Thanks for the responses, guys.  After re-reading this entire thread a second time, I see that some of the other contributors actually referenced the productive use of this training methodology other than at elite, 12 workout-a-week levels of training, too.  Sure, I won't make it to the Olympics on three sessions a week, but I'm okay with that.   :)wink 

Jim -

In reading back through old posts, I came across an extremely well-written (and entertaining) post you wrote a few months ago about a modified approach to Joe Mills's 20/20 system of drilling.  Your post was a terrific write-up of the challenges it presents -- both mental and physical -- yet gave me a new perspective on it.  I've used 20/20 off and on over the years - usually in the last few weeks running up to a meet, and can speak to both it's intensity and its usefulness as a format for drilling the lifts.  I thought I'd read every bit of material on Joe Mills one could find on the internet (including what I've gleaned from several conversations with Gary Valentine both in his garage and via email!).  Your post, however, was a pleasant surprise to find.   

I've always approached it as a true 20/20, that is, all 20 snatches and cleans in a single workout.  In that capacity, it's been great as a tune-up for the next meet, but 40 snatches and cleans is a real  beatdown on my joints and usually doesn't provide enough heavy squatting for someone like me (who tends to lose absolute leg strength quickly if I don't keep up with my squatting). 

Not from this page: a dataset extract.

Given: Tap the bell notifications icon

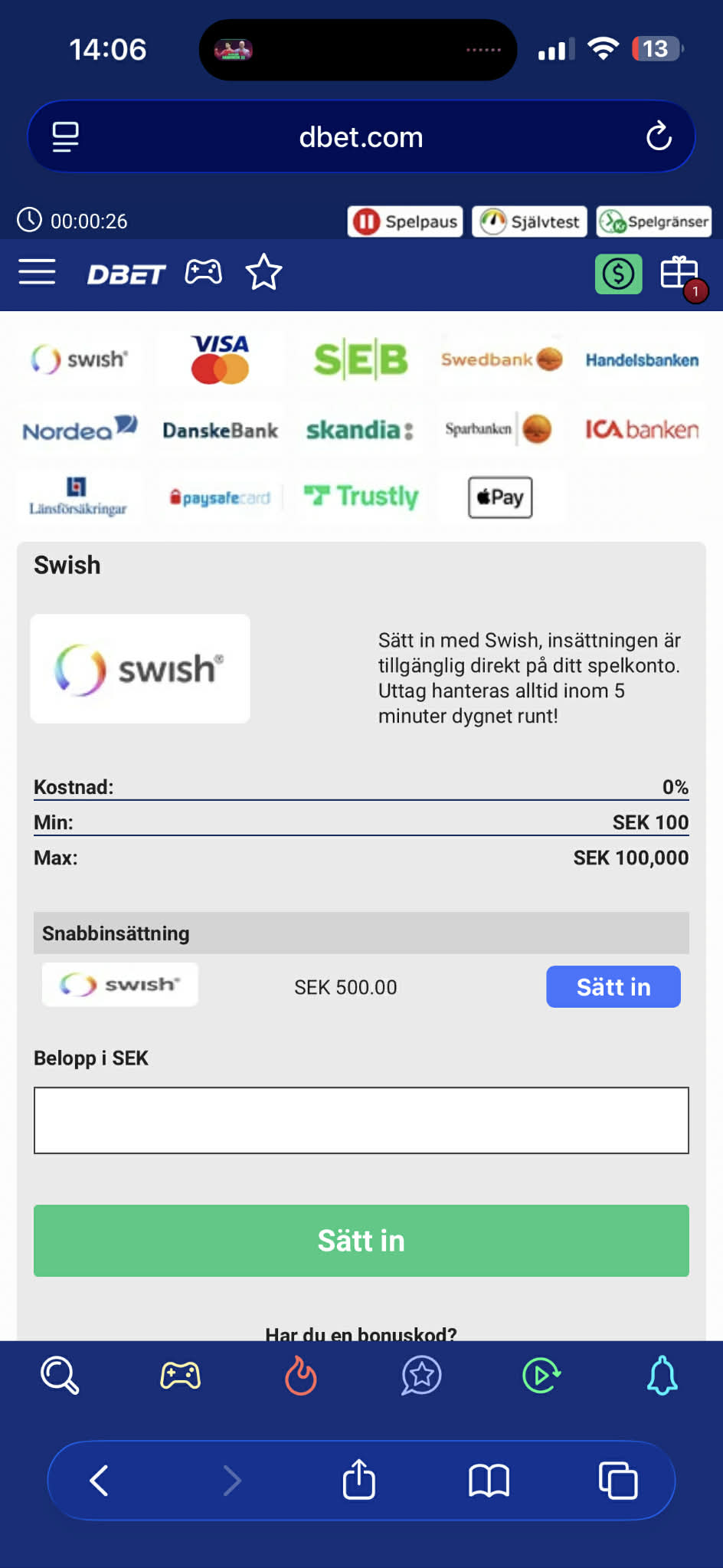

In your write-up, though, I saw it from a different perspective -- a more Bulgarian perspective, dare I say?  As I read your post, the athlete doesn't necessarily have to start at a weight where he can complete all 20 lifts.  Rather, he might start at a weight where he aspires to complete all 20 lifts, but might only get through 16 or 17 at the start.  Splitting the lifts into separate workouts isn't exactly Bulgarian; nor is the higher volume at lower intensity.  That said, by starting the 20 lifts at a higher level, you create a format in which you can climb the 20-rep ladder to your "daily max" while gaining the added conditioning that comes from the first 15 reps.  For someone who doesn't have the opportunity to train (read: practice) every day, the added drilling is invaluable.  You know, two days of that followed by a third session of lower volumes (and hopefully higher lifts) might be a pretty terrific combination. 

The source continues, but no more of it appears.